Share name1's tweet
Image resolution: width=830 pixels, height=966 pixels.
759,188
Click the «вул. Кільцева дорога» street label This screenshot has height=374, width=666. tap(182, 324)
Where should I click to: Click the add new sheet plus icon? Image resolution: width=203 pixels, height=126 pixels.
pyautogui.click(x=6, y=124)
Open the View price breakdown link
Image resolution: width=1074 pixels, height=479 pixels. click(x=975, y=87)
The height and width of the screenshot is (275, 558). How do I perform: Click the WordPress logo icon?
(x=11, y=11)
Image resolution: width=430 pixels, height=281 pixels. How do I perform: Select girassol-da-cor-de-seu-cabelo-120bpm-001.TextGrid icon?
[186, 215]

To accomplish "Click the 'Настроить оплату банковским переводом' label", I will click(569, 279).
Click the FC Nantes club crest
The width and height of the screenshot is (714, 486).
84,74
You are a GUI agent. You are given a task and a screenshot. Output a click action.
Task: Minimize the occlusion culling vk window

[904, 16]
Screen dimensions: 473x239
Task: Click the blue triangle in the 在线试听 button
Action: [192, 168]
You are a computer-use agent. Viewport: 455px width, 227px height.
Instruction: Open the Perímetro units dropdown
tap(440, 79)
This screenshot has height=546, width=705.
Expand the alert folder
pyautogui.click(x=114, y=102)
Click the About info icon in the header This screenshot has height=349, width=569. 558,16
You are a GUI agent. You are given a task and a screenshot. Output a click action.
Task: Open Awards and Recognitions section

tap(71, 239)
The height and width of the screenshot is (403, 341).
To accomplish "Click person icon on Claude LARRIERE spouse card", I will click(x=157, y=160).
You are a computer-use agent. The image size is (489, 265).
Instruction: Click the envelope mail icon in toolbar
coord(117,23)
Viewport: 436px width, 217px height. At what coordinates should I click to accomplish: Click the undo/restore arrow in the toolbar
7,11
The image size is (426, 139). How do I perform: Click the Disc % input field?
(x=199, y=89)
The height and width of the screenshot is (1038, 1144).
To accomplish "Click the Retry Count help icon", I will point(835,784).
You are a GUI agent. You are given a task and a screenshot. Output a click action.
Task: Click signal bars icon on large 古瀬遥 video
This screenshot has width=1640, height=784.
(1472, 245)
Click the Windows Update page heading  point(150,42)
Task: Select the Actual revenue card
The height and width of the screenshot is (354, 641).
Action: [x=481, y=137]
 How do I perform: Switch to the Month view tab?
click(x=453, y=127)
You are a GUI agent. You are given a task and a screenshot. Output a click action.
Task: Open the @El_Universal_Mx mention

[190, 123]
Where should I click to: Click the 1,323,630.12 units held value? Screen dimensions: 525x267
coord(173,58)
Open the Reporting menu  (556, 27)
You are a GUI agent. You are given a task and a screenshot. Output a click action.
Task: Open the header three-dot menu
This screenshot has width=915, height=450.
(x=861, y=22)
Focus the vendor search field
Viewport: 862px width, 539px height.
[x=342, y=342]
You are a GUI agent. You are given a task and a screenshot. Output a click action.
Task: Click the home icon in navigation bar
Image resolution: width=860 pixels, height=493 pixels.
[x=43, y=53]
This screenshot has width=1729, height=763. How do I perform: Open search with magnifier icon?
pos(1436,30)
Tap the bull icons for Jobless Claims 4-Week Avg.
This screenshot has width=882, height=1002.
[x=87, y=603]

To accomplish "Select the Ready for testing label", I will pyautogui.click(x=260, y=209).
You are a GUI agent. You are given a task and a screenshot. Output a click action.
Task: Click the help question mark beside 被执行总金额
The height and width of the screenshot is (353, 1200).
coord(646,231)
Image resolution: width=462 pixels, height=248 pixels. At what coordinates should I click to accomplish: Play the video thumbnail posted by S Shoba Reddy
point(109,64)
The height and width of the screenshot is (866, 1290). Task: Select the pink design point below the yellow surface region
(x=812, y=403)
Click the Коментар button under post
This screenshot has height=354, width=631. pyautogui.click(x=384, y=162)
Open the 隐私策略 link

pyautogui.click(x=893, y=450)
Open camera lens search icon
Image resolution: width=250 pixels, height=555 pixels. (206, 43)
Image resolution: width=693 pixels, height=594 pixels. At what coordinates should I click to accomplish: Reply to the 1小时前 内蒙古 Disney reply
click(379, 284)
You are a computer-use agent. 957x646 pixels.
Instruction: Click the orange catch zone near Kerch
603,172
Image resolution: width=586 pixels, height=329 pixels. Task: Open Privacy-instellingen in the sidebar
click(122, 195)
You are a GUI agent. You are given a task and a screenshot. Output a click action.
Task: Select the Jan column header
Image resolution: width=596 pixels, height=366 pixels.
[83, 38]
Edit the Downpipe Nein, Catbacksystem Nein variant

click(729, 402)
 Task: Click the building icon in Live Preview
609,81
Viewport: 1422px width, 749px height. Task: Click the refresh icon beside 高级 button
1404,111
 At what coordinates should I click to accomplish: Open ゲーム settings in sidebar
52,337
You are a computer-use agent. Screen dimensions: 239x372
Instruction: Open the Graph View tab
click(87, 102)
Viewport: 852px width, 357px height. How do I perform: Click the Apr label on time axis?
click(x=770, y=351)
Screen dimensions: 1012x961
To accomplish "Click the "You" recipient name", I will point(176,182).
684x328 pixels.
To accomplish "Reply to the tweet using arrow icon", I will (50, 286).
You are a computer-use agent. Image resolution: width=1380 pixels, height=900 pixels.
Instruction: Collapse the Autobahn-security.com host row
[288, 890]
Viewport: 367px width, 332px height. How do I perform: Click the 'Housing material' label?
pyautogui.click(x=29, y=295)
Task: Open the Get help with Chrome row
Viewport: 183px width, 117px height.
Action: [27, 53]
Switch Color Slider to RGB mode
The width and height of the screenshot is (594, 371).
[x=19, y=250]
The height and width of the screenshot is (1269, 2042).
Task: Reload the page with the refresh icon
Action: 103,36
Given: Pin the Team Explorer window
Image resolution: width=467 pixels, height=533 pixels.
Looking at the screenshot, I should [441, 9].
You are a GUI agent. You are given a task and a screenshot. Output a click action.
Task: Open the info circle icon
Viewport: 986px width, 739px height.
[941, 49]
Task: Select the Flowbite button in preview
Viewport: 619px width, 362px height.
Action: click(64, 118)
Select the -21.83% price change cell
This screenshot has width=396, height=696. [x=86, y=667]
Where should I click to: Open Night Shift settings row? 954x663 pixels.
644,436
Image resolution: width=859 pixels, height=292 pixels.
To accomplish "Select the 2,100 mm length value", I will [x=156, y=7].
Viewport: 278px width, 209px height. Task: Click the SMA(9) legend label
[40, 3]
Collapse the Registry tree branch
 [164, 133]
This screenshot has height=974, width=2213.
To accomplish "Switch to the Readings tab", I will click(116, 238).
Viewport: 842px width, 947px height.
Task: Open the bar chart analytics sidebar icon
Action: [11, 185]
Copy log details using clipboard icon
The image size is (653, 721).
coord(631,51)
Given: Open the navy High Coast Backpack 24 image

-.-.-

Copy all of the rows above verbatim, keeping every character unchanged.

Reply to the exercise:
Share name1's tweet
Image resolution: width=830 pixels, height=966 pixels.
759,188
Click the «вул. Кільцева дорога» street label This screenshot has height=374, width=666. tap(182, 324)
Where should I click to: Click the add new sheet plus icon? Image resolution: width=203 pixels, height=126 pixels.
pyautogui.click(x=6, y=124)
Open the View price breakdown link
Image resolution: width=1074 pixels, height=479 pixels. click(x=975, y=87)
The height and width of the screenshot is (275, 558). How do I perform: Click the WordPress logo icon?
(x=11, y=11)
Image resolution: width=430 pixels, height=281 pixels. How do I perform: Select girassol-da-cor-de-seu-cabelo-120bpm-001.TextGrid icon?
[186, 215]

To accomplish "Click the 'Настроить оплату банковским переводом' label", I will click(569, 279).
Click the FC Nantes club crest
The width and height of the screenshot is (714, 486).
84,74
You are a GUI agent. You are given a task and a screenshot. Output a click action.
Task: Minimize the occlusion culling vk window

[904, 16]
Screen dimensions: 473x239
Task: Click the blue triangle in the 在线试听 button
Action: [192, 168]
You are a computer-use agent. Viewport: 455px width, 227px height.
Instruction: Open the Perímetro units dropdown
tap(440, 79)
This screenshot has height=546, width=705.
Expand the alert folder
pyautogui.click(x=114, y=102)
Click the About info icon in the header This screenshot has height=349, width=569. 558,16
You are a GUI agent. You are given a task and a screenshot. Output a click action.
Task: Open Awards and Recognitions section

tap(71, 239)
The height and width of the screenshot is (403, 341).
To accomplish "Click person icon on Claude LARRIERE spouse card", I will click(x=157, y=160).
You are a computer-use agent. The image size is (489, 265).
Instruction: Click the envelope mail icon in toolbar
coord(117,23)
Viewport: 436px width, 217px height. At what coordinates should I click to accomplish: Click the undo/restore arrow in the toolbar
7,11
The image size is (426, 139). How do I perform: Click the Disc % input field?
(x=199, y=89)
The height and width of the screenshot is (1038, 1144).
To accomplish "Click the Retry Count help icon", I will point(835,784).
You are a GUI agent. You are given a task and a screenshot. Output a click action.
Task: Click signal bars icon on large 古瀬遥 video
This screenshot has width=1640, height=784.
(1472, 245)
Click the Windows Update page heading  point(150,42)
Task: Select the Actual revenue card
The height and width of the screenshot is (354, 641).
Action: [x=481, y=137]
 How do I perform: Switch to the Month view tab?
click(x=453, y=127)
You are a GUI agent. You are given a task and a screenshot. Output a click action.
Task: Open the @El_Universal_Mx mention

[190, 123]
Where should I click to: Click the 1,323,630.12 units held value? Screen dimensions: 525x267
coord(173,58)
Open the Reporting menu  (556, 27)
You are a GUI agent. You are given a task and a screenshot. Output a click action.
Task: Open the header three-dot menu
This screenshot has width=915, height=450.
(x=861, y=22)
Focus the vendor search field
Viewport: 862px width, 539px height.
[x=342, y=342]
You are a GUI agent. You are given a task and a screenshot. Output a click action.
Task: Click the home icon in navigation bar
Image resolution: width=860 pixels, height=493 pixels.
[x=43, y=53]
This screenshot has width=1729, height=763. How do I perform: Open search with magnifier icon?
pos(1436,30)
Tap the bull icons for Jobless Claims 4-Week Avg.
This screenshot has width=882, height=1002.
[x=87, y=603]

To accomplish "Select the Ready for testing label", I will pyautogui.click(x=260, y=209).
You are a GUI agent. You are given a task and a screenshot. Output a click action.
Task: Click the help question mark beside 被执行总金额
The height and width of the screenshot is (353, 1200).
coord(646,231)
Image resolution: width=462 pixels, height=248 pixels. At what coordinates should I click to accomplish: Play the video thumbnail posted by S Shoba Reddy
point(109,64)
The height and width of the screenshot is (866, 1290). Task: Select the pink design point below the yellow surface region
(x=812, y=403)
Click the Коментар button under post
This screenshot has height=354, width=631. pyautogui.click(x=384, y=162)
Open the 隐私策略 link

pyautogui.click(x=893, y=450)
Open camera lens search icon
Image resolution: width=250 pixels, height=555 pixels. (206, 43)
Image resolution: width=693 pixels, height=594 pixels. At what coordinates should I click to accomplish: Reply to the 1小时前 内蒙古 Disney reply
click(379, 284)
You are a computer-use agent. 957x646 pixels.
Instruction: Click the orange catch zone near Kerch
603,172
Image resolution: width=586 pixels, height=329 pixels. Task: Open Privacy-instellingen in the sidebar
click(122, 195)
You are a GUI agent. You are given a task and a screenshot. Output a click action.
Task: Select the Jan column header
Image resolution: width=596 pixels, height=366 pixels.
[83, 38]
Edit the Downpipe Nein, Catbacksystem Nein variant

click(729, 402)
 Task: Click the building icon in Live Preview
609,81
Viewport: 1422px width, 749px height. Task: Click the refresh icon beside 高级 button
1404,111
 At what coordinates should I click to accomplish: Open ゲーム settings in sidebar
52,337
You are a computer-use agent. Screen dimensions: 239x372
Instruction: Open the Graph View tab
click(87, 102)
Viewport: 852px width, 357px height. How do I perform: Click the Apr label on time axis?
click(x=770, y=351)
Screen dimensions: 1012x961
To accomplish "Click the "You" recipient name", I will point(176,182).
684x328 pixels.
To accomplish "Reply to the tweet using arrow icon", I will (50, 286).
You are a computer-use agent. Image resolution: width=1380 pixels, height=900 pixels.
Instruction: Collapse the Autobahn-security.com host row
[288, 890]
Viewport: 367px width, 332px height. How do I perform: Click the 'Housing material' label?
pyautogui.click(x=29, y=295)
Task: Open the Get help with Chrome row
Viewport: 183px width, 117px height.
Action: [27, 53]
Switch Color Slider to RGB mode
The width and height of the screenshot is (594, 371).
[x=19, y=250]
The height and width of the screenshot is (1269, 2042).
Task: Reload the page with the refresh icon
Action: 103,36
Given: Pin the Team Explorer window
Image resolution: width=467 pixels, height=533 pixels.
Looking at the screenshot, I should [441, 9].
You are a GUI agent. You are given a task and a screenshot. Output a click action.
Task: Open the info circle icon
Viewport: 986px width, 739px height.
[941, 49]
Task: Select the Flowbite button in preview
Viewport: 619px width, 362px height.
Action: click(64, 118)
Select the -21.83% price change cell
This screenshot has width=396, height=696. [x=86, y=667]
Where should I click to: Open Night Shift settings row? 954x663 pixels.
644,436
Image resolution: width=859 pixels, height=292 pixels.
To accomplish "Select the 2,100 mm length value", I will [x=156, y=7].
Viewport: 278px width, 209px height. Task: Click the SMA(9) legend label
[40, 3]
Collapse the Registry tree branch
 [164, 133]
This screenshot has height=974, width=2213.
To accomplish "Switch to the Readings tab", I will click(116, 238).
Viewport: 842px width, 947px height.
Task: Open the bar chart analytics sidebar icon
Action: [11, 185]
Copy log details using clipboard icon
The image size is (653, 721).
coord(631,51)
Given: Open the navy High Coast Backpack 24 image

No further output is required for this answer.